Pull every line holding the word "agent" out of the data and copy it.

**Data to examine:**
_ _ _ _ _ _ _

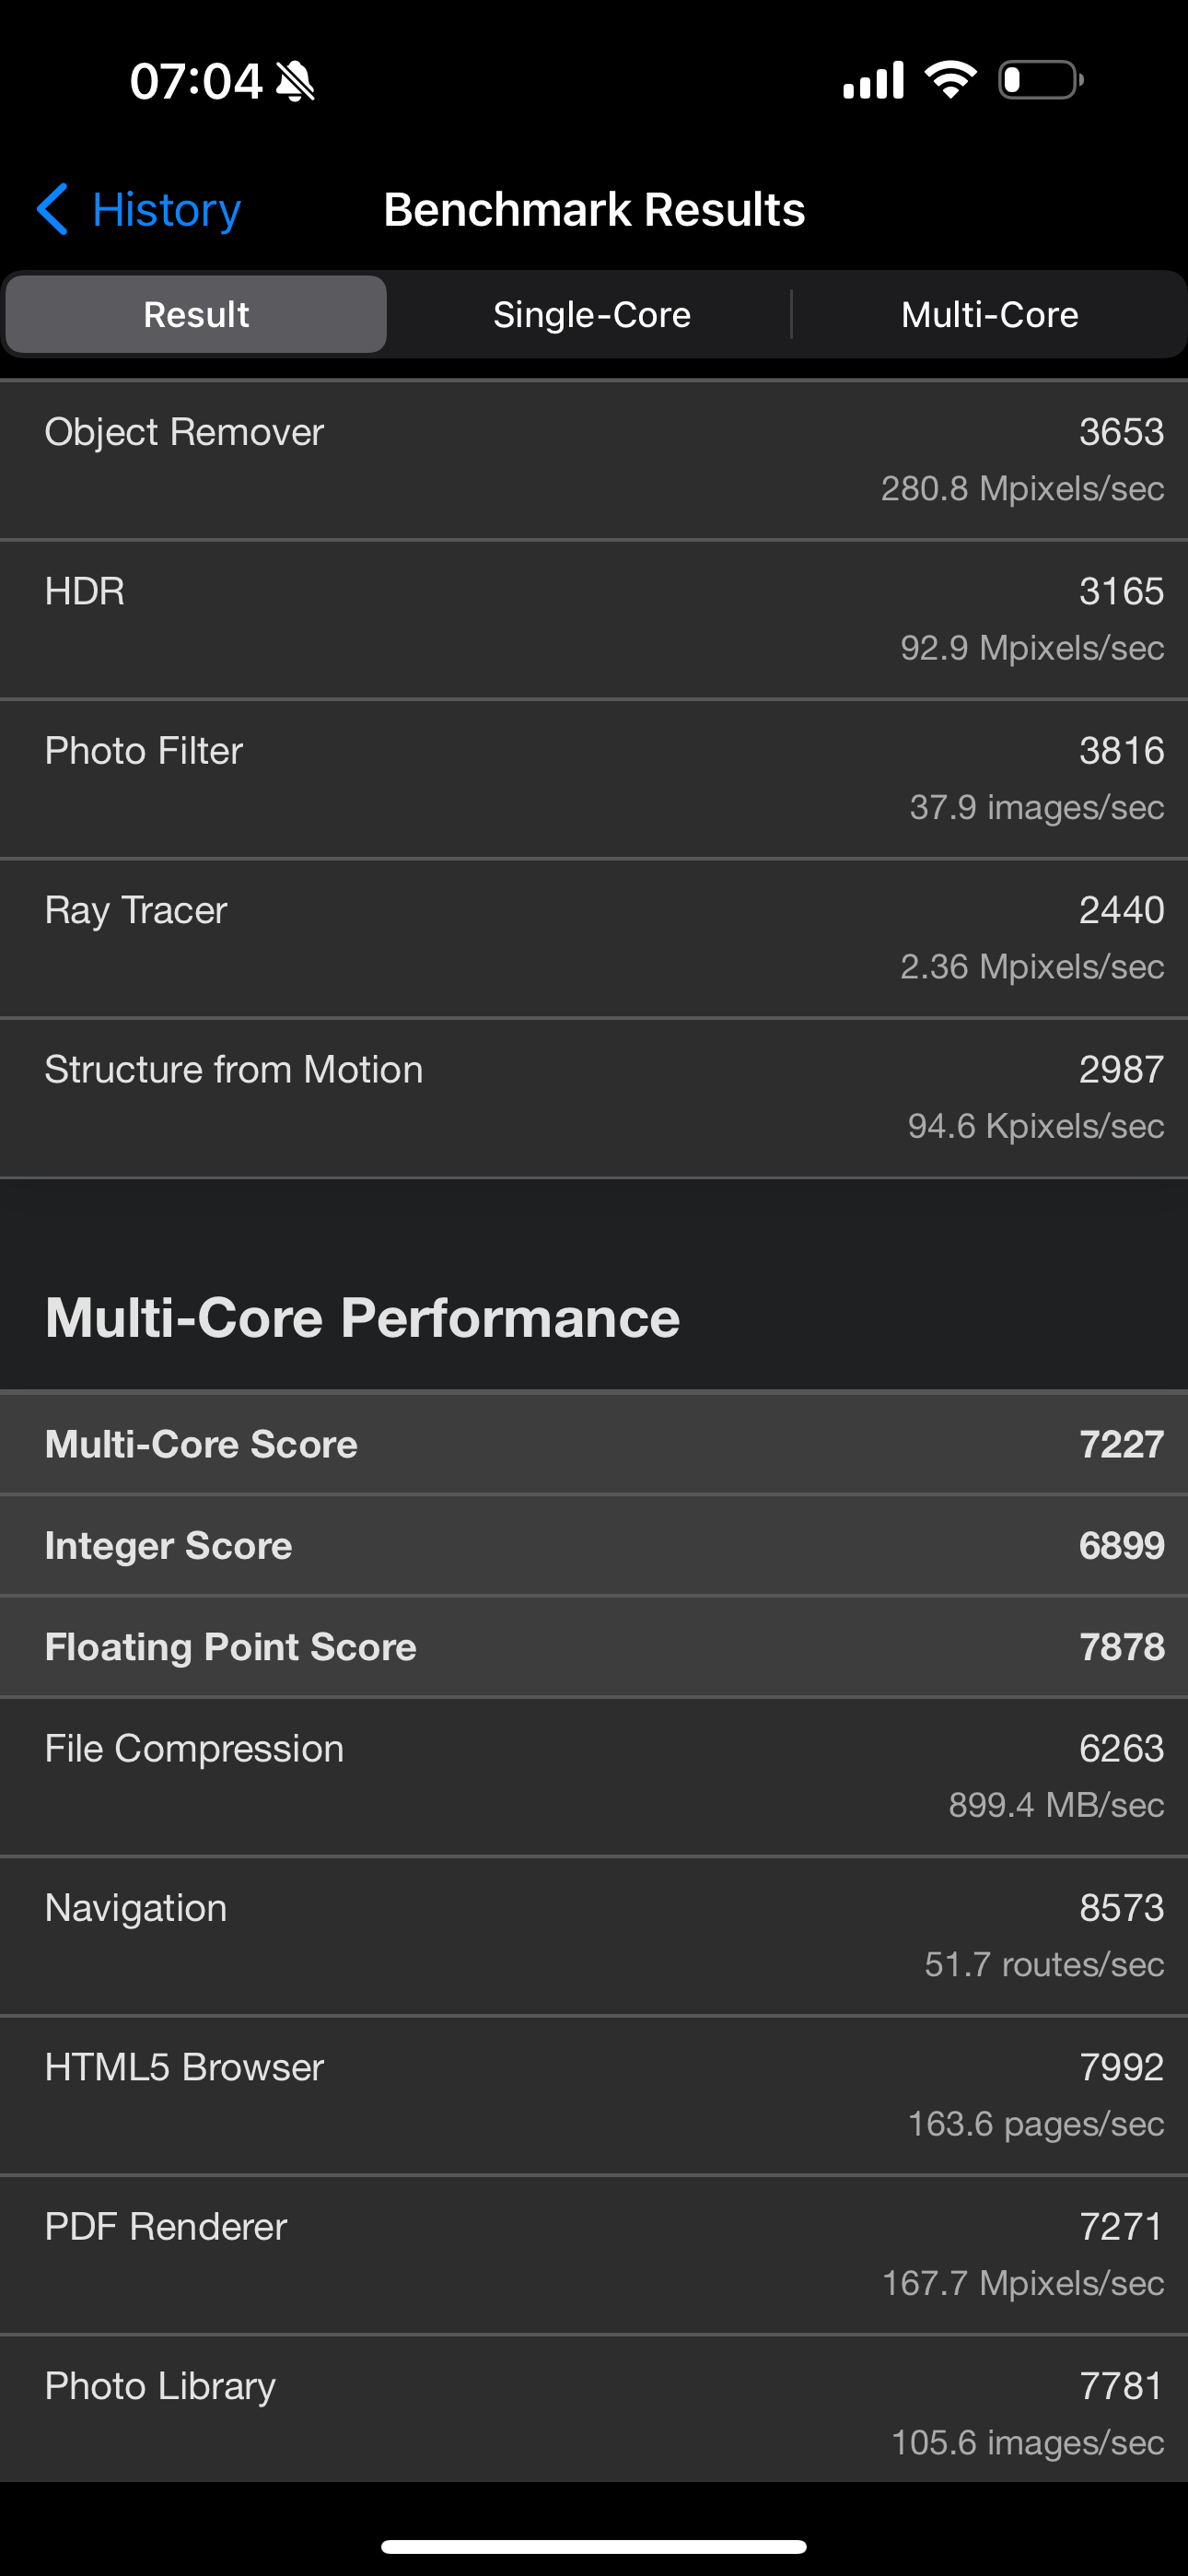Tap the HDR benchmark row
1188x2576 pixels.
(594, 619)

_ _ _ _ _ _ _

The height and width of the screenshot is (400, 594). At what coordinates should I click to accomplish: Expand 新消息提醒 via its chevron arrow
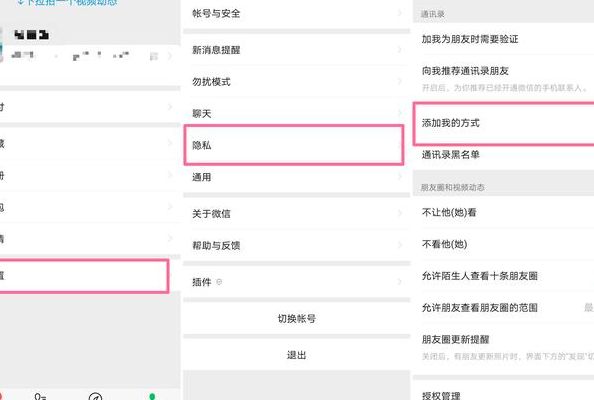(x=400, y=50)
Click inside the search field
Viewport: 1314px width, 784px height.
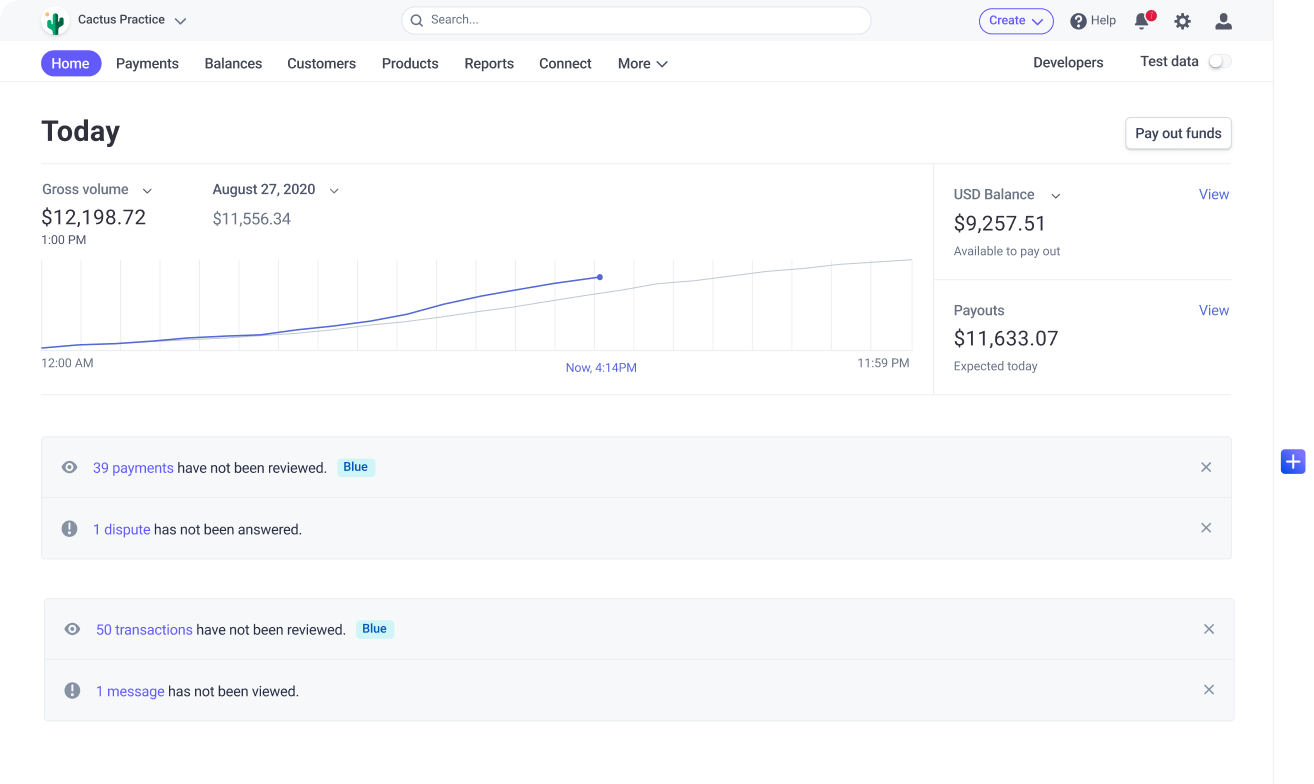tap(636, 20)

_ _ _ _ _ _ _

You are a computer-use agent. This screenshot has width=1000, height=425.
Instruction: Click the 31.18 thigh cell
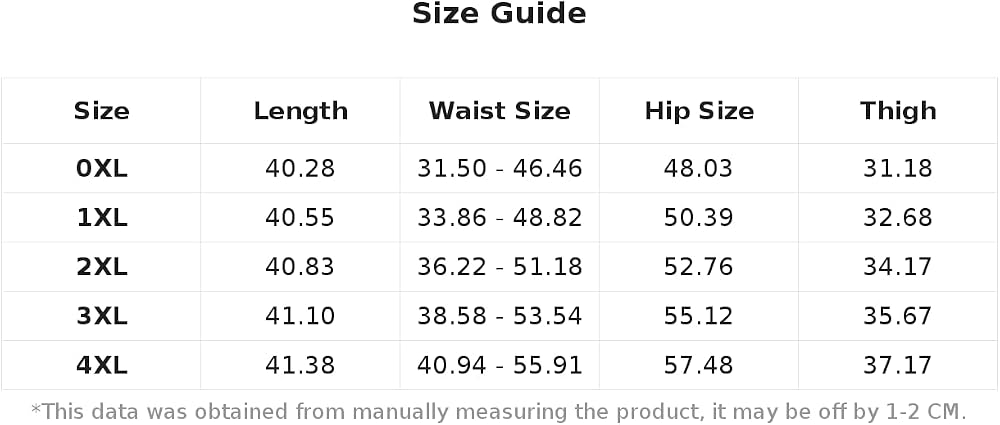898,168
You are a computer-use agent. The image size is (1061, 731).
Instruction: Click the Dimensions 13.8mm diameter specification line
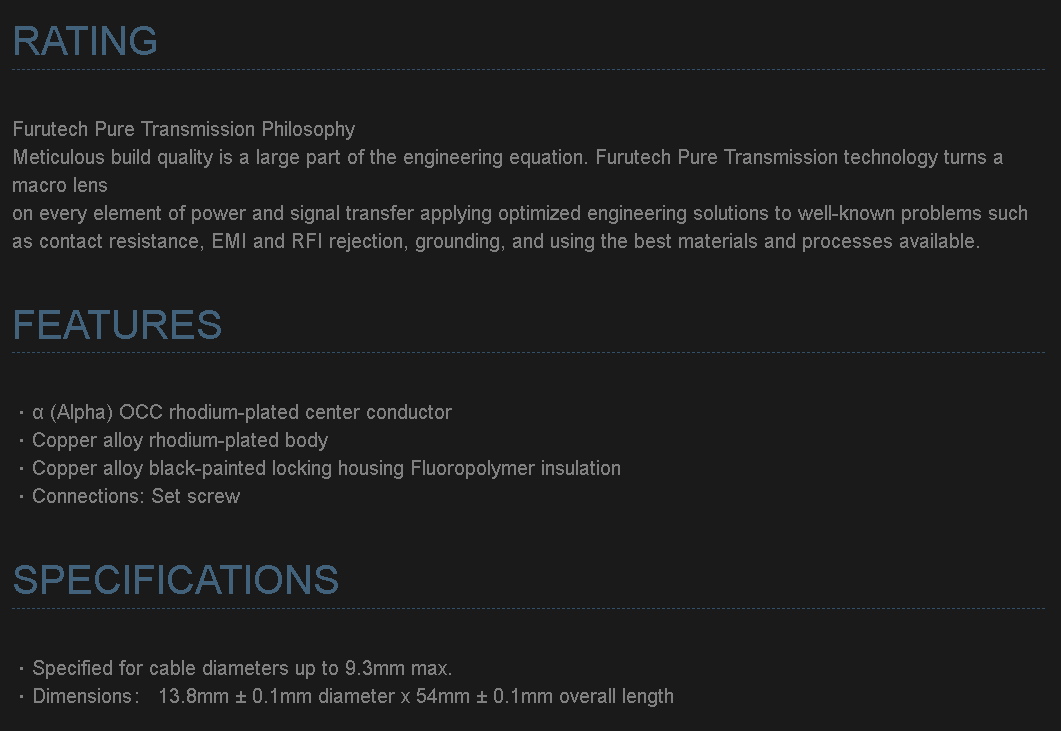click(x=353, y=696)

_ _ _ _ _ _ _

**Response:**
You are a computer-use agent. This screenshot has width=1000, height=425.
You are a computer-use agent. The image size is (1061, 731).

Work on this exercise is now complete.